Photo Credit: Christian Bonin/TSGPhoto.com
Normally, a 0.757 team taking on a 0.485 team wouldn’t be considered a matchup worth putting emphasis on, but when it’s the Wilkes-Barre/Scranton Penguins and the Toronto Marlies, that rule is broken. The two teams have been among the best in the league in controlling play late in the game, which made this a more promising matchup than the standings showed; it was too, but it ended in a narrow regulation defeat for the home team.
Scoring in this game took quite some time to pick up, so you can imagine that there wasn’t much of it. It took until there was nearly five minutes remaining in the second period for either team to strike; in this case, the Marlies got the icebreaker courtesy of Tony Cameranesi. Doing what he could with a puck sent to him by Frank Corrado, the rookie went wide to the blocker side of Tristan Jerry and roofed a shot from an impossible-looking angle to put Toronto ahead.
He didn’t have much support to follow that, though. While Toronto mustered up 28 shots on goal, Cameranesi’s was the only one to beat a confident and collected Tristan Jarry. On the other side of the ice, Garre Sparks was riding six consecutive periods of shutout hockey, but had that snapped when Travis Dermott, looking to get rid of a puck in the corner after falling, threw it to the middle of the ice and put Jake Guentzel in perfect position to take his time and place his shot. Even still, it seemed like Toronto might’ve been able to drag the game into overtime, but in a surprising turn of events, the hero of the game was Tom Sestito, who also found himself enough time and space to pick a corner with three minutes and change to go.
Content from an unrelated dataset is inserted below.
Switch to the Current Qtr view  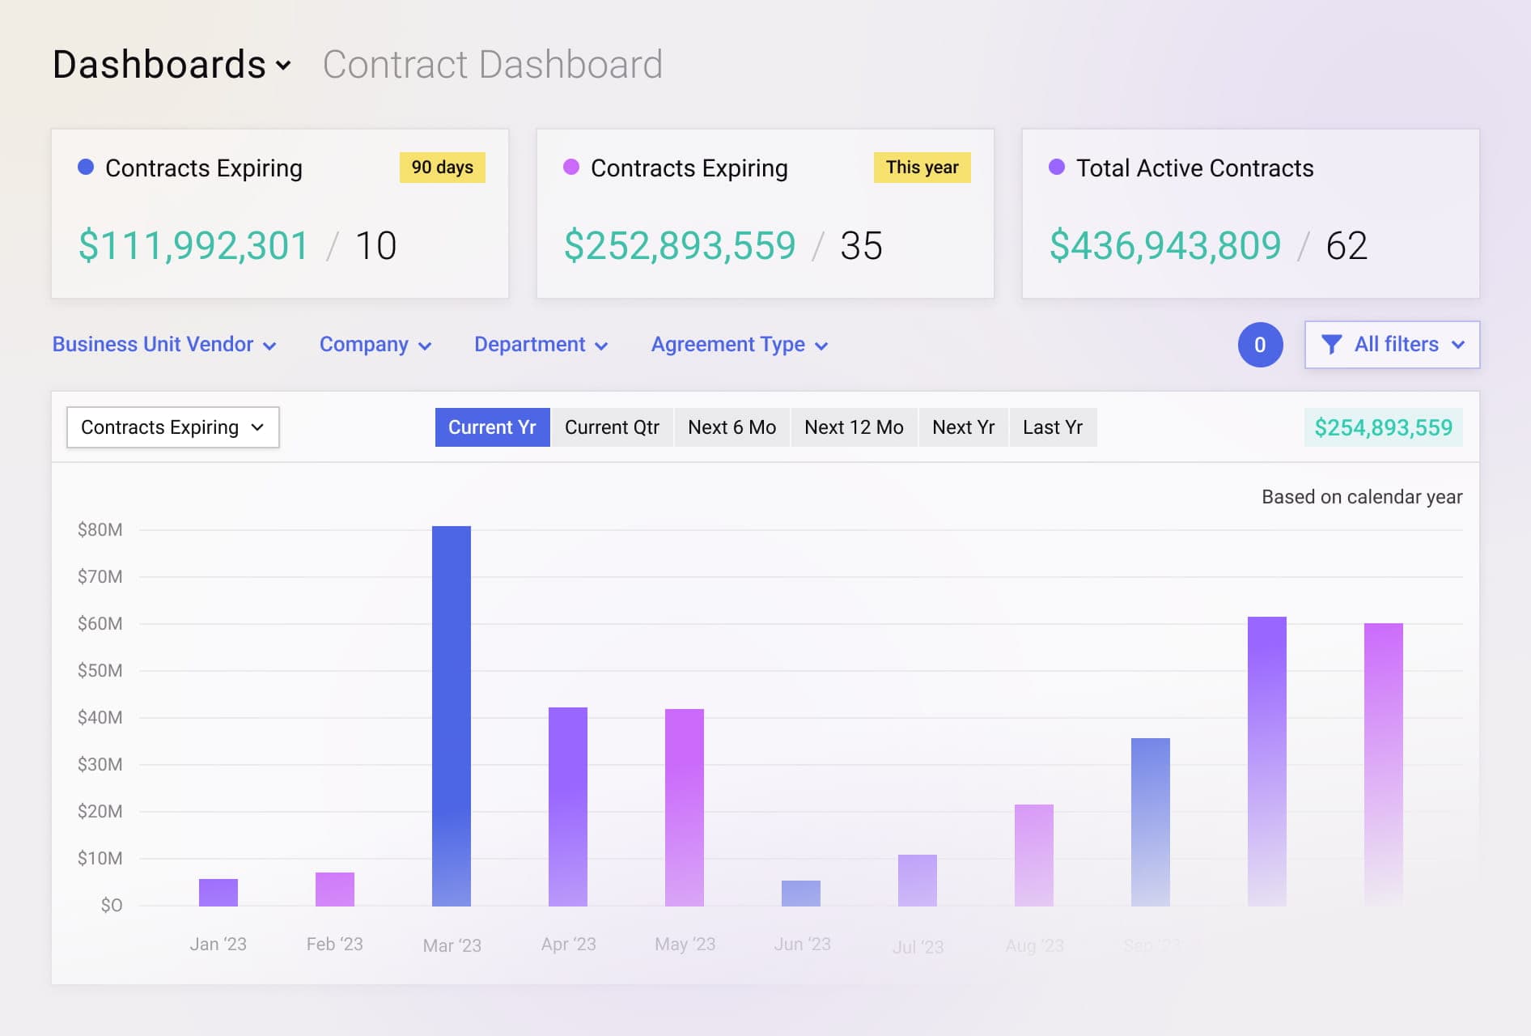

Toronto’s effort in the third period ultimately came to haunt them. While they played the Penguins impressively close in the opening two, equalling them in shots with 21 each, Wilkes-Barre/Scranton outfired them at a 13-7 rate in the final twenty. Eventually, some of those are going to go in, and when some of those come from dangerous spots, that risk is amplified.
With thoe loss, the Marlies fall to 15-17-2-1; so make that record 0.471, rather than 0.485. Toronto needs to win both their games to close out the week to quickest get back to 0.500; those come on Friday night against Syracuse on the road, and Saturday night against Rochester at home.